しかし、どうもReactiveConverter<T, U>を挟むと、イベントの送り主がAssosiateObject (この場合はListView)になってしまうようです。挟まなかった場合、ListViewItemのさらにいくつか子要素(TextBlockだったり、Borderだったりします)が送り主になるようです。ListViewItemの子要素ならば、DataContextはListViewItemのものになるはずですから、これをいいことに、DataContextに関連付けられているViewModelにダブルクリックのイベントを伝えることにしました。

なお、上記のXAMLではちゃんと{Binding ListViewDoubleClicked}という形でイベントの受け取り先のReactivePropertyがバインディングされており、コードビハインドとViewModelの間につながりを持たせるということは行わずに済んでいます。

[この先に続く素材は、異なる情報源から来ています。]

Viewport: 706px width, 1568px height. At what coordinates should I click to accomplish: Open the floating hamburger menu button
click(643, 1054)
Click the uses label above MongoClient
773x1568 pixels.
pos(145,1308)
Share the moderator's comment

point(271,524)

public MainWindowViewModel()
{
    ListViewDoubleClicked
        .Select(p => new { EventArgs = p, ViewModel = (p?.Source as System.Windows.FrameworkElement)?.DataContext as DataElementViewModel })
        .Where(p => p.ViewModel != null)
        .Do(p => p.EventArgs.Handled = true)    //HandledをtrueにするためにDoを挟む
        .Select(p => p.ViewModel)
        .Subscribe(p => p.DoubleClicked());
}

public ReactiveProperty<System.Windows.Input.MouseButtonEventArgs> ListViewDoubleClicked { get; } = new ReactiveProperty<System.Windows.Input.MouseButtonEventArgs>();

つづいてViewModelの一部です。上記の通り、素のままではListViewが発行したすべてのダブルクリックイベントを受信してしまうので、Reactive Extensionsを使ってそれをフィルタリングしています。Reactive ExtensionsはLINQを使って時間的に流れてくるデータをフィルタリングや変換できる、とても強力なライブラリです。
まずはSelectで受信したRoutedEventArgsと、そのViewModelを合成した匿名クラスを作っています。null条件演算子をふんだんに使い、指定のViewModelの型にできなかったときはnullになるように作っています。そして、次にWhereでそのnullになったものを弾き、生き残ったものに対してDoを挟んでEventArgsのHandledをtrueにする作業をしています。最後にViewModelをSelectし、SubscribeでViewModelにダブルクリックが行われたときに呼ぶべきメソッドを呼ぶようにしています。

ViewModelでWPFのRoutedEventの処理をやっている時点で気持ち悪いって言えば気持ち悪いですが、うーん、コードビハインドからViewModelのメソッドを呼ぶのと比べてどっちが気持ち悪いんだろうな…。